+.SH "CHARACTER ENCODING"
+All data sent by both server and client is encoded using UTF-8. Moreover it
+must be valid UTF-8, i.e. non-minimal sequences are not permitted, nor are
+surrogates, nor are code points outside the Unicode code space.
+.PP
+There are no particular normalization requirements on either side of the
+protocol. The server currently converts internally to NFC, the client must
+normalize the responses returned if it needs some normalized form for further
+processing.
+.PP
+The various characters which divide up lines may not be followed by combining
+characters. For instance all of the following are prohibited:
+.TP
+.B o
+LINE FEED followed by a combining character. For example the sequence
+LINE FEED, COMBINING GRAVE ACCENT is never permitted.
+.TP
+.B o
+APOSTROPHE or QUOTATION MARK followed by a combining character when used to
+delimit fields. For instance a line starting APOSTROPHE, COMBINING CEDILLA
+is prohibited.
+.IP
+Note that such sequences are not prohibited when the quote character cannot be
+interpreted as a field delimiter. For instance APOSTROPHE, REVERSE SOLIDUS,
+APOSTROPHE, COMBINING CEDILLA, APOSTROPHE would be permitted.
+.TP
+.B o
+REVERSE SOLIDUS (BACKSLASH) followed by a combining character in a quoted
+string when it is the first character of an escape sequence.
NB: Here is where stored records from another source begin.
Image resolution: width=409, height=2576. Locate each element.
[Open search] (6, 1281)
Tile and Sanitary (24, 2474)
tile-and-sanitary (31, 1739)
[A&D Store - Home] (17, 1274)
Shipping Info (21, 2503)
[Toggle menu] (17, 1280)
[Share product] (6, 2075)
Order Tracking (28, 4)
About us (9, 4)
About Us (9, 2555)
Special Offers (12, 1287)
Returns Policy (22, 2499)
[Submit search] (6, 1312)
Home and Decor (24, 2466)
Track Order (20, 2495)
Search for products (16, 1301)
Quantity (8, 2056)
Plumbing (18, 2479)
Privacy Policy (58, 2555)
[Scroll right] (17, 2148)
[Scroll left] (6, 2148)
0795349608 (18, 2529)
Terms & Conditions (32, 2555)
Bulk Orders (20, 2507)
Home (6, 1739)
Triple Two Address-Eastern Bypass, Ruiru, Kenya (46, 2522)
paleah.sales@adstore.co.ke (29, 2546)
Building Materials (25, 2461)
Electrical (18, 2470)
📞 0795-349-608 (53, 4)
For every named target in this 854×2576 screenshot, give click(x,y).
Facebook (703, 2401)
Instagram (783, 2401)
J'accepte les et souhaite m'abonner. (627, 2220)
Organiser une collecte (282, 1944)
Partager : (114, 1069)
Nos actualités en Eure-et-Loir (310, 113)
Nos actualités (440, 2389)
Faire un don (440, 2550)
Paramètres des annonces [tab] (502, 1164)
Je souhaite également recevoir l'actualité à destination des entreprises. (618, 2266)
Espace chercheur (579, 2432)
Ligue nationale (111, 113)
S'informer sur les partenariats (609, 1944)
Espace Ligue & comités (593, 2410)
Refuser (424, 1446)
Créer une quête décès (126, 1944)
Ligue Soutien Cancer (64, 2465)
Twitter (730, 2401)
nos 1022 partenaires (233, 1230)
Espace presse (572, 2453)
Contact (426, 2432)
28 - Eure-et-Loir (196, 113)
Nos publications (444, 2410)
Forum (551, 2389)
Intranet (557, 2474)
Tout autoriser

For instance a
+line starting APOSTROPHE, REVERSE SOLIDUS, COMBINING TILDE is prohibited.
+.IP
+As above such sequences are not prohibited when the character is not being used
+to start an escape sequence. For instance APOSTROPHE, REVERSE SOLIDUS,
+REVERSE SOLIDS, COMBINING TILDER, APOSTROPHE is permitted.
+.TP
+.B o
+Any of the field-splitting whitespace characters followed by a combining
+character when not part of a quoted field. For instance a line starting COLON,
+SPACE, COMBINING CANDRABINDU is prohibited.
+.IP
+As above non-delimiter uses are fine.
+.TP
+.B o
+The FULL STOP characters used to quote or delimit a body.
+.PP
+Furthermore none of these characters are permitted to appear in the context of
+a canonical decomposition (i.e. they must still be present when converted to
+NFC). In practice however this is not an issue in Unicode 5.0.
+.PP
+These rules are consistent with the observation that the split() function is
+essentially a naive ASCII parser. The implication is not that these sequences
+never actually appear in the protocol, merely that the server is not required
+to honor them in any useful way nor be consistent between versions: in current
+versions the result will be lines and fields that start with combining
+characters and are not necessarily split where you expect, but future versions
+may remove them, reject them or ignore some or all of the delimiters that have
+following combining characters, and no notice will be given of any change.